Beau travail

Beau travail

Dans Push Up, Roland Schimmelpfennig passe le microcosme de l’entreprise à la loupe et dissèque les relations sociales, les fantasmes et les névroses des employés. Lutte de pouvoir, guerre sexuelle et intergénérationnelle : rien n’échappe au scalpel incisif de l’auteur, ni à l’interprétation à l’avenant de la compagnie Ma voisine s’appelle Cassandre. Rire ou pleurer ? Tout dépend, vous travaillez à quel étage ? (lire la suite)

Dans Push Up, Roland Schimmelpfennig passe le microcosme de l’entreprise à la loupe et dissèque les relations sociales, les fantasmes et les névroses des employés. Lutte de pouvoir, guerre sexuelle et intergénérationnelle : rien n’échappe au scalpel incisif de l’auteur, ni à l’interprétation à l’avenant de la compagnie Ma voisine s’appelle Cassandre. Rire ou pleurer ? Tout dépend, vous travaillez à quel étage ?

Avis aux ambitieux, Push up est le reflet d’un monde sans pitié qui vous rappelle que quelle que soit votre branche, vous n’êtes pas à l’abri de sombrer vous aussi. A l’ordre du jour, huit portraits au vitriol et des propos bien plus acerbes que la tiède équipe de Caméra Café. Chacun son étage et le capital sera bien gardé. Les agents de sécurité au rez-de-chaussée, les cadres au quatrième et le PDG au sommet. Personne n’est oublié : pas plus la jeune arriviste aux dents longues et jupes courtes que la quinqua frustrée en préretraite droguée au vélo d’appartement, la psychorigide en pleine crise d’autorité, ou encore la gardienne qui redoute de retrouver un salarié pendu dans son bureau lors de ses rondes quotidiennes.

Données fournies
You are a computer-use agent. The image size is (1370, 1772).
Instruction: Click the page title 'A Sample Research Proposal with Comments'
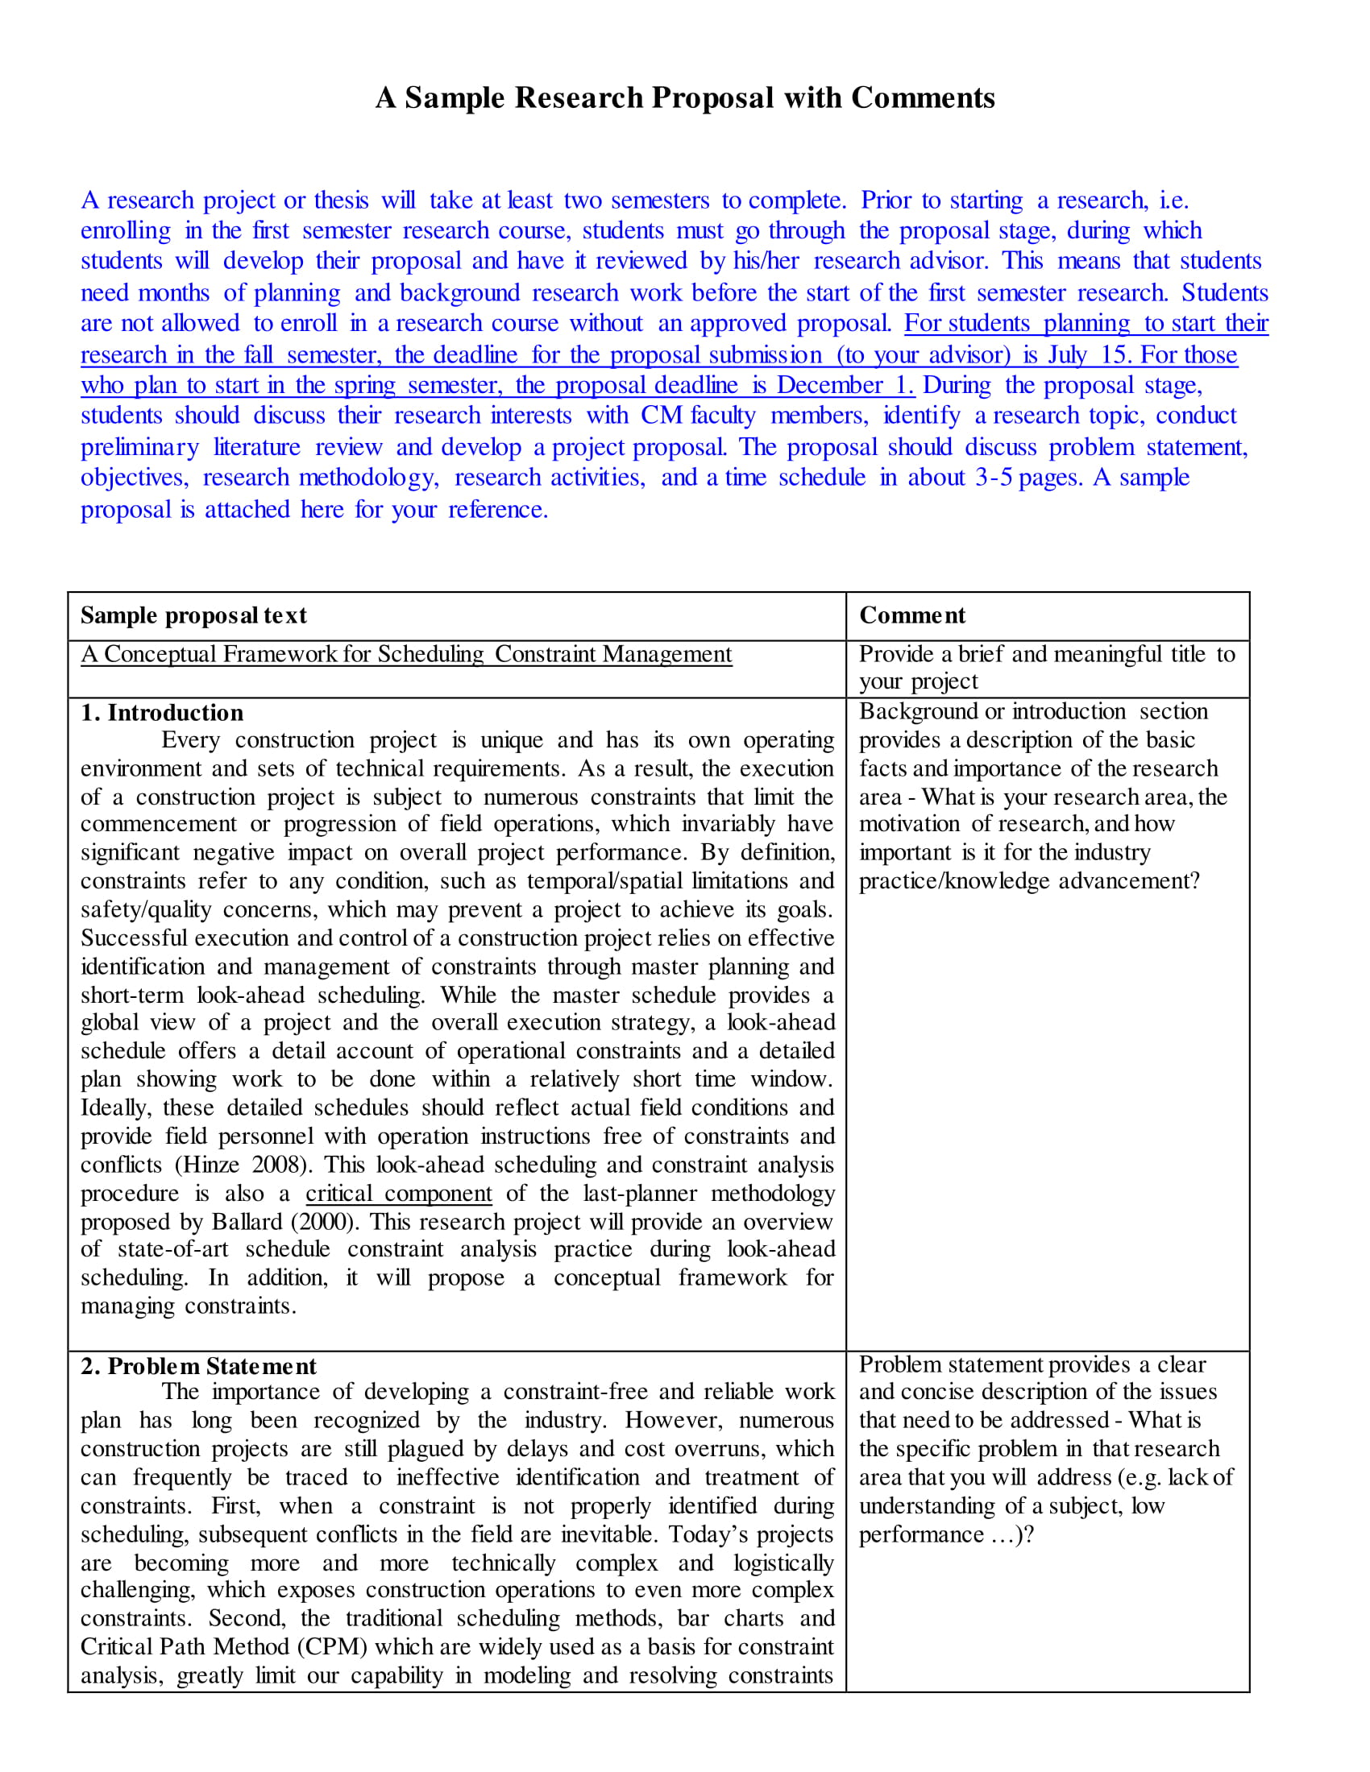(684, 98)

À faire
1 > Énumérez les personnages que l'article sur Push Up cite après les mots « Personne n'est oublié ».
2 > Prolongez l'article sur Push Up à partir de sa dernière phrase.

Résultats par tâche
1 >
- la jeune arriviste aux dents longues et jupes courtes
- la quinqua frustrée en préretraite droguée au vélo d'appartement
- la psychorigide en pleine crise d'autorité
- la gardienne qui redoute de retrouver un salarié pendu dans son bureau lors de ses rondes quotidiennes

2 >
Et les hommes dans ce triste tableau ? En figure menaçante, l’énigmatique Kramer, grand gourou de la tour du seizième étage et dont la diplomatie n’a d’égale que la consonance agressive de son nom, présent sur toutes les lèvres. Ou encore Robert, trentenaire dynamique et « innovant » (qualité suprême !), tellement seul qu’il se venge d’une maîtresse trop fière pour le rappeler, en refusant de transmettre le projet de la belle au patron. Petit, hein ? Coups bas, coups fourrés et coups tordus sont donc permis… et même encouragés ! Mieux vaut manger qu’être mangé, et à quelle sauce ? Patience, l’assaisonnement arrive ! Relevée, plutôt aigre que douce, l’impression générale laisse un arrière-goût finalement amer. « C’est vraiment comme ça ? » demanderont les naïfs. Pire ! On s’évite et on (se) torture en toute lucidité.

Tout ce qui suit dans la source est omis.